Below is a listing; print exactly its lines from the one containing "Viewport: 423px width, 175px height." down to the one containing "The image size is (506, 1095).", both inclusive, with every picture left out.
Given entries START
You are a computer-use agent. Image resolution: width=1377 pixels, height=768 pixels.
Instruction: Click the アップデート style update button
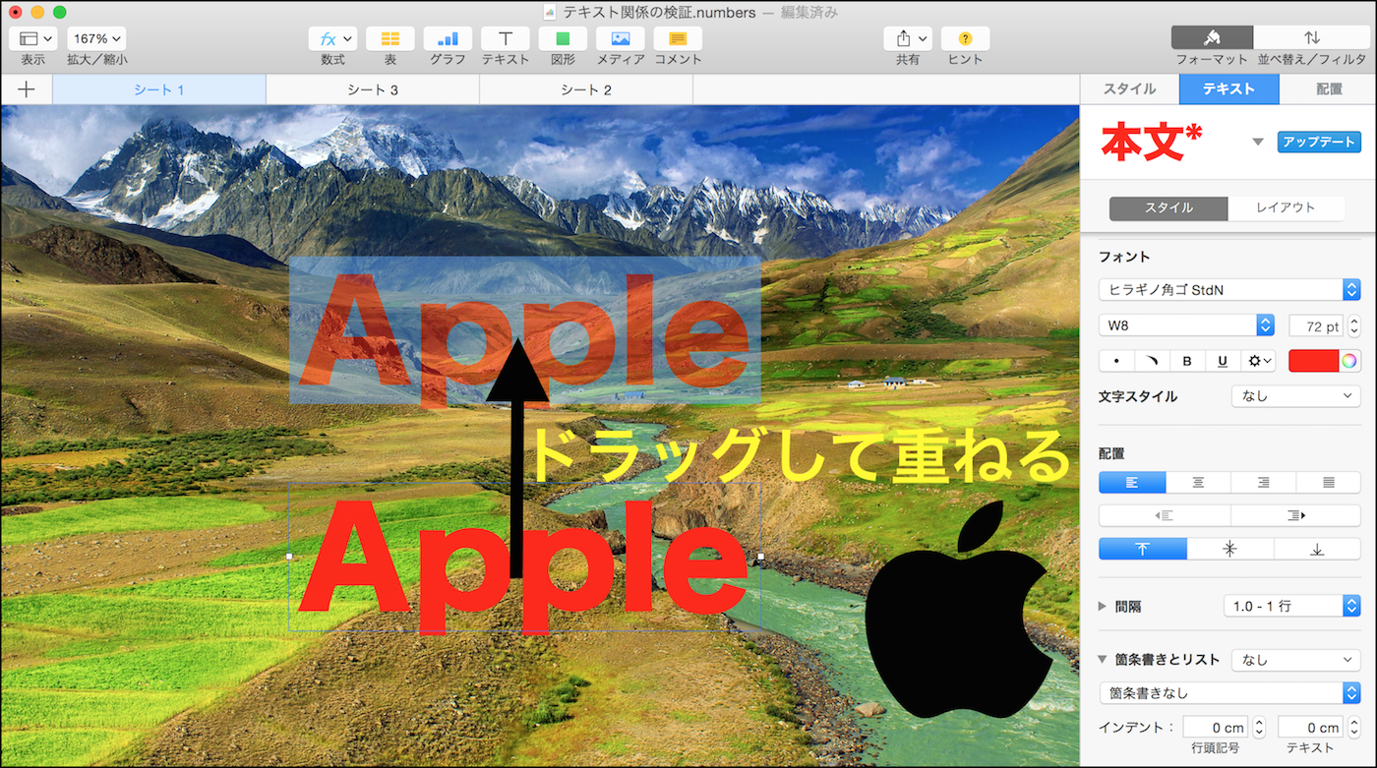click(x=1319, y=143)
Given entries END
Given entries START
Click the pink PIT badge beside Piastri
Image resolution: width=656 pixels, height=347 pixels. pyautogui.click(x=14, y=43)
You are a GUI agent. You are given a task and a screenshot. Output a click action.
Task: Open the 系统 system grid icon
Given entries END
Given entries START
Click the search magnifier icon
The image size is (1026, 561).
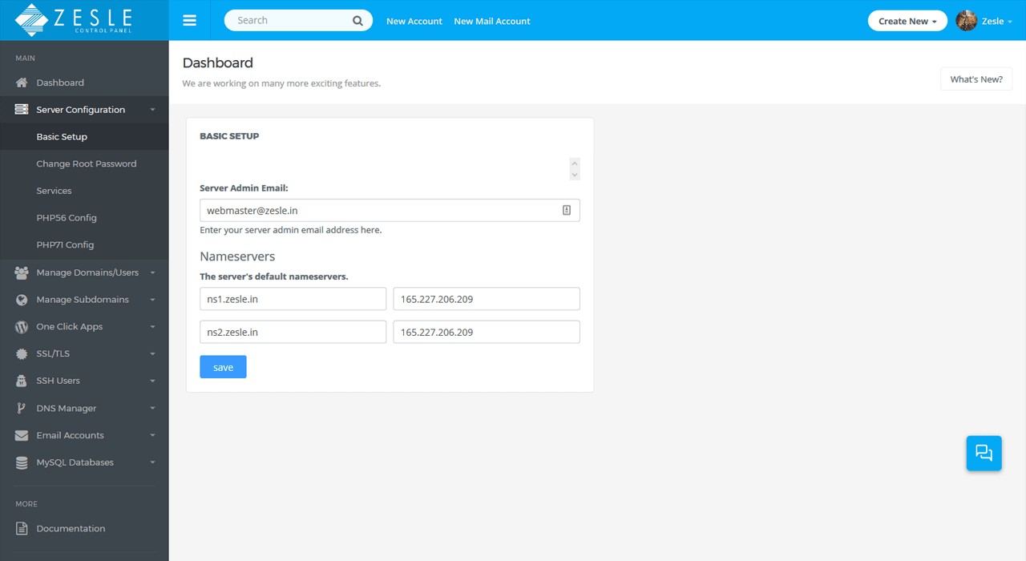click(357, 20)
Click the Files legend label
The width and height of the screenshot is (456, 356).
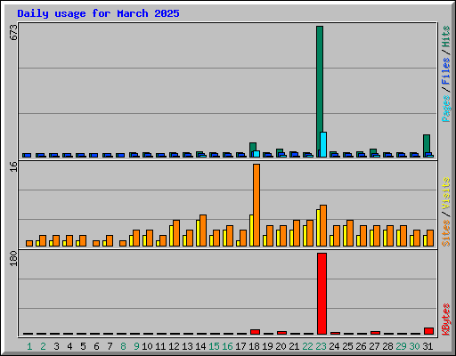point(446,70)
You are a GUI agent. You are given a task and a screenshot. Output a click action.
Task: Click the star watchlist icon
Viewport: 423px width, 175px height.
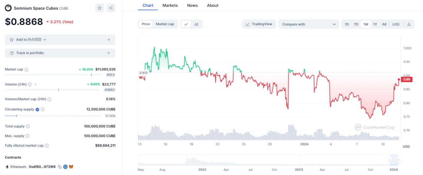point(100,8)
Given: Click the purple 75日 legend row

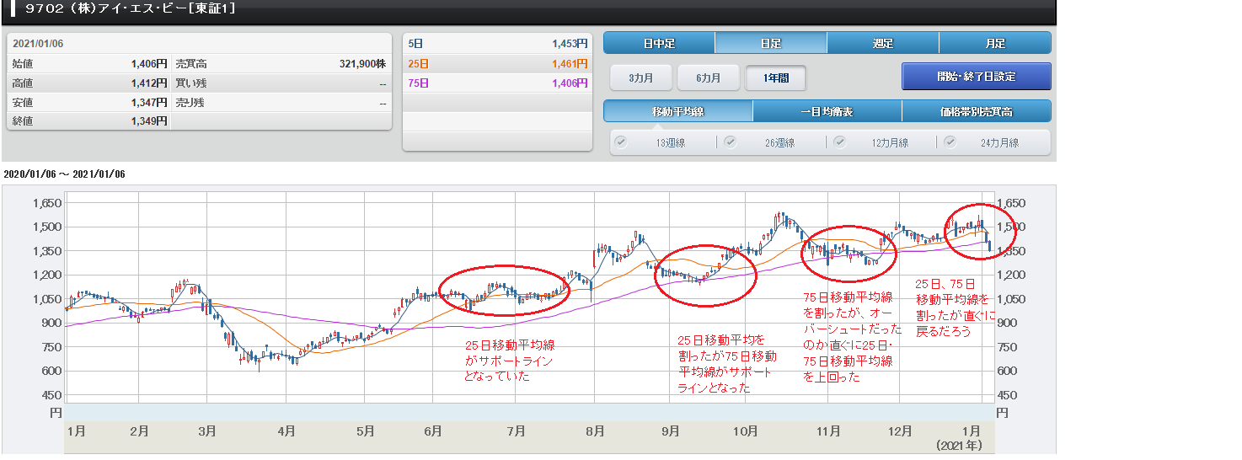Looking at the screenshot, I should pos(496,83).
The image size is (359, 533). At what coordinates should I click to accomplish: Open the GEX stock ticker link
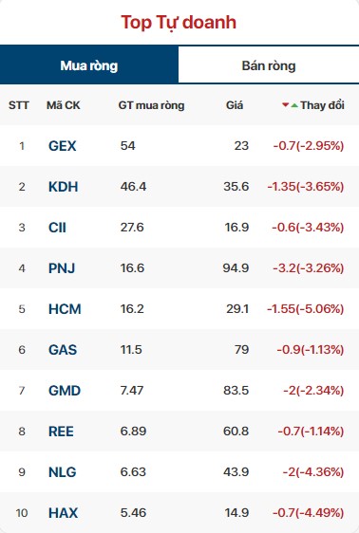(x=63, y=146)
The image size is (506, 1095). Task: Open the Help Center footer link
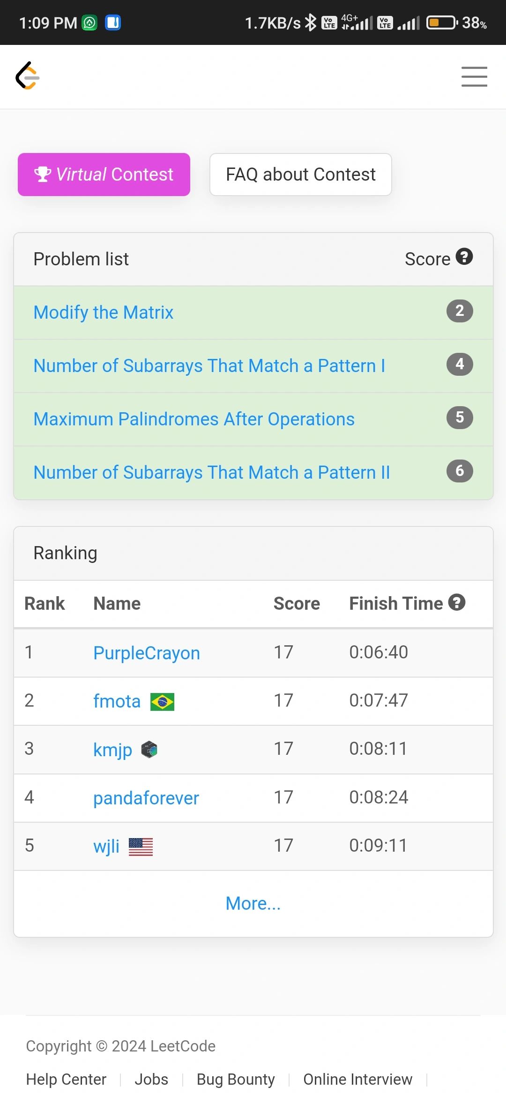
Given entries END
**Completed exercise**
Viewport: 423px width, 175px height.
point(100,8)
Given: Click the purple 75日 legend row

Looking at the screenshot, I should pos(496,83).
The image size is (359, 533). At what coordinates should I click to accomplish: Open the GEX stock ticker link
(x=63, y=146)
The image size is (506, 1095). Task: Open the Help Center footer link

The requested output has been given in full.